Селяне категорически с такой точкой зрения были несогласны и вверяли мне свои беды, как депутату. Я слушал терпеливо, чем и сейчас горжусь. Кто-то даже предложил мне возглавить колхоз. Не прежний, конечно, а новый, который я должен был собрать из остатков старого. Я обещал подумать.

Познакомился я на третий день и с прелюбопытнейшим субъектом: Георгием Семеновичем, художником и реставратором в отставке, по фамилии Гордейчик. Георгий Семенович по отцу был еврей, а по матери русский, что научило его в советское время некоторой изворотливости. В кругах богемы, Жора признавался в любви к Малевичу, а партийным товарищам простодушно сообщал, что обожает Саврасова и Шишкина. При этом, что любопытно, он умудрялся не врать ни тем, ни другим. Родился он в Мелитополе, учился в знаменитой «Мухе» в Ленинграде, долгие годы работал реставратором в Нарве, Новгороде, Пскове, был женат, успешен, имел сына с дочкой, но в середине 90х овдовел и чтобы спастись от тоски и ужаса прикупил дом в Островском районе и стал в нем жить. Дети вполне поняли отца, но никак не ожидали, что он из дачника вскоре превратится в настоящего крестьянина. «Отец Георгий», как в шутку стал называть его я, завел пасеку, увлекся садоводством, прикупил кур и кроликов и в Петербург в последнее время выбирался редко и только по крайней надобности. Дети некоторое время манили его обратно, как он шутил, «в проклятый Вавилон», но старина уже пустил корни в Псковскую землю и выдрать его отсюда оказалось невозможным. Отец Георгий крепко держался православной веры, одно время даже прислуживал в храме верстах в десяти от нашей деревни, и по-прежнему занимался реставрацией икон у себя в доме, для чего оборудовал в зимней половине нечто похожее на мастерскую.

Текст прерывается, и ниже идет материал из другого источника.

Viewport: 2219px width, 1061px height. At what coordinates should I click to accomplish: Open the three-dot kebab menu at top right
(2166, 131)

Лет ему было под шестьдесят. Он был крепок, широкоплеч и силен. Голубые глаза его прятались в рыжей, буйной растительности, из нее же высовывался крупный, красный нос, отчего Георгий Семенович напоминал деда Мороза. Ходил он летом в широкой, льняной рубахе, подпоясанной шнурком и в широких шароварах, на груди носил массивный православный крест. Не хватало только лаптей. Об этом я как-то и сказал Георгию Семеновичу в шутку, но он объяснил, тоже в шутку, что лапти плохо сочетаются с кипой, которая до сих пор хранится у него в сундуке.

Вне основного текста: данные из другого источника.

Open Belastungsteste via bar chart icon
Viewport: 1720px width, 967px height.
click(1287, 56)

Коллеги, друзья и не пытались отговорить Жору переменить жизнь, потому что знали: если Жора решил – так и будет. Жора решил, что надо обратиться к Богу? Значит надо. Принял православие? Поверьте, он много думал. Хотите поспорить? Это может плохо для Вас кончится. Зяма поспорил, а теперь носит на своей волосатой груди крест, хотя по-прежнему стыдится ходить в общественную баню.

Так Жора стал заправским скобарем.

Нечего говорить, что именно о таком собеседнике и мечтала моя душа. Мы оба в некотором роде были добровольными изгоями, только Георгий Семенович ясно видел цель своего пути, а я шел наугад, надеясь на счастливую встречу.